Christchurch, in Cashel St I Wait

We haven’t talked much about Christchurch recently, but it’s an important part of this fair nation and we should all be keeping an eye on what’s happening there. Four and a half years on from the February 2011 earthquake, the Christchurch rebuild still has many years to run. The video below, posted by Cera last month, shows progress on some sites (including some of the government’s “anchor projects”) while much of the CBD is still vacant.

This video shows the progress at various anchor project sites such as the Innovation and Retail Precincts as at the end of July. There is significant development happening on the Avon River Precinct, the Innovation Precinct, and the Retail Precinct with several more anchor projects moving along. This footage also shows the huge changes on the Margaret Mahy Family Playground site, which is well under construction now and will be opening in December.

The “Retail Precinct” is actually a major office precinct as well, and is made up of several large developments by the private landowners. That includes Antony Gough’s The Terrace, which began construction in 2013 – the first of the big projects to do so – but then stalled until July this year. It’s now back in action. In the mean time, some other big projects nearby – the BNZ Centre, aka Cashel Square, and the ANZ Centre – are also under construction.

Then there’s the Bus Interchange which opened a few months ago, the Justice Precinct which is well underway, and a range of other things which you can explore in the Development Tracker map (or Cera’s Progress Map). However, there are still many sites which don’t seem to be making progress, and developments which were announced to great fanfare but have now stalled – this includes a Cathedral Square site which was to have been known as ASB House, but ASB has now pulled out.

The city continues to evolve and grow, and it’s good news to see things moving forward in the private-led Retail Precinct and the public sector ‘anchor projects’. On the other hand, it’s tough to look at the Cathedral Square area, and the Cathedral itself which you can see right into via a missing wall, and not be able to find many visible signs of rebuilding. As for the Cathedral, church leaders and the government have agreed to appoint a consultant who will review the situation, and a final decision on its future could be made by the end of the year.

7 comments to Development update: September 2015

  • Well the growth in dwellings is all the more intensive types. New detached house numbers are relatively flat, but terraces and apartments have jumped from below 20% 2-3 years ago to firmly around 50% now.

    Auckland is growing up. Literally.

    • John Polkinghorne

      Definitely true, most of the growth in the last couple of years has been apartments, terraces, retirement villages.

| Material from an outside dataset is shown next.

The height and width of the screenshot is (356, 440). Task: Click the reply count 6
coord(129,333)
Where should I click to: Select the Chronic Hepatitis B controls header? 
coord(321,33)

Probably time to update the graphs I did last year showing our share of attached dwellings vs Australia.

  • harrymc

    What’s the difference between an apartment and a flat?
    Is there any?

      • Frank McRae

        Th two words can be synonymous but I think the New Zealand use is that a flat is an attached dwelling with ground access, like sausage flats, and an apartment is in a multi level building with internal access.

    • John Polkinghorne

      I try to steer clear of the word ‘flat’, since it’s not well defined – but I’d call a home an apartment if it’s in a building with units on top of each other, or units above shops etc. Essentially, dwellings that are vertically separated from each other. Although I guess even this could give odd results from time to time, e.g. a 2-storey villa where the bottom floor has been converted to a separate dwelling.

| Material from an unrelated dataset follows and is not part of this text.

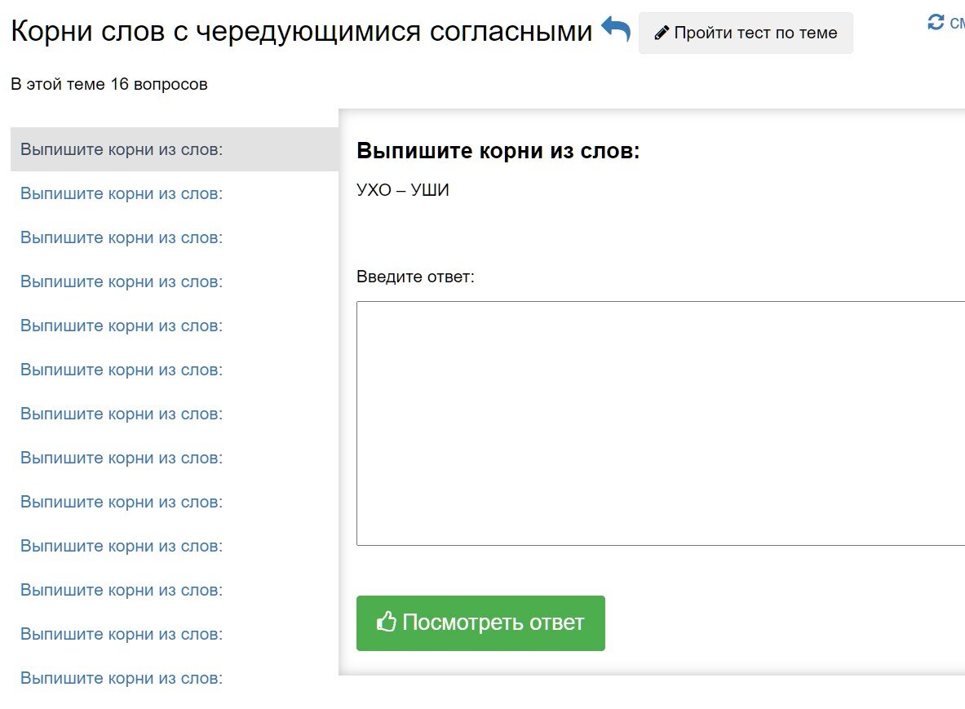Viewport: 965px width, 709px height.
Task: Click the blue back arrow icon
Action: tap(618, 29)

      If the dwellings are just next to each other, i.e. horizontally separated, I’d call those terraces or flats.

      But as Patrick suggests, it’s horses for courses really when you’re talking about lowish-rise, mediumish-density attached homes. There are a range of different typologies and they’re often known by different names in different parts of the world. Thanks to Goosoid, I now know that even ‘apartment’ has a different meaning in the US (cf condo).

  • Anthony McBride

    I would be happy to update you on the situation in the Christchurch CBD with some pictures if you are interested. It’s meant to be very warm over the week so taking evening pictures should be no problem.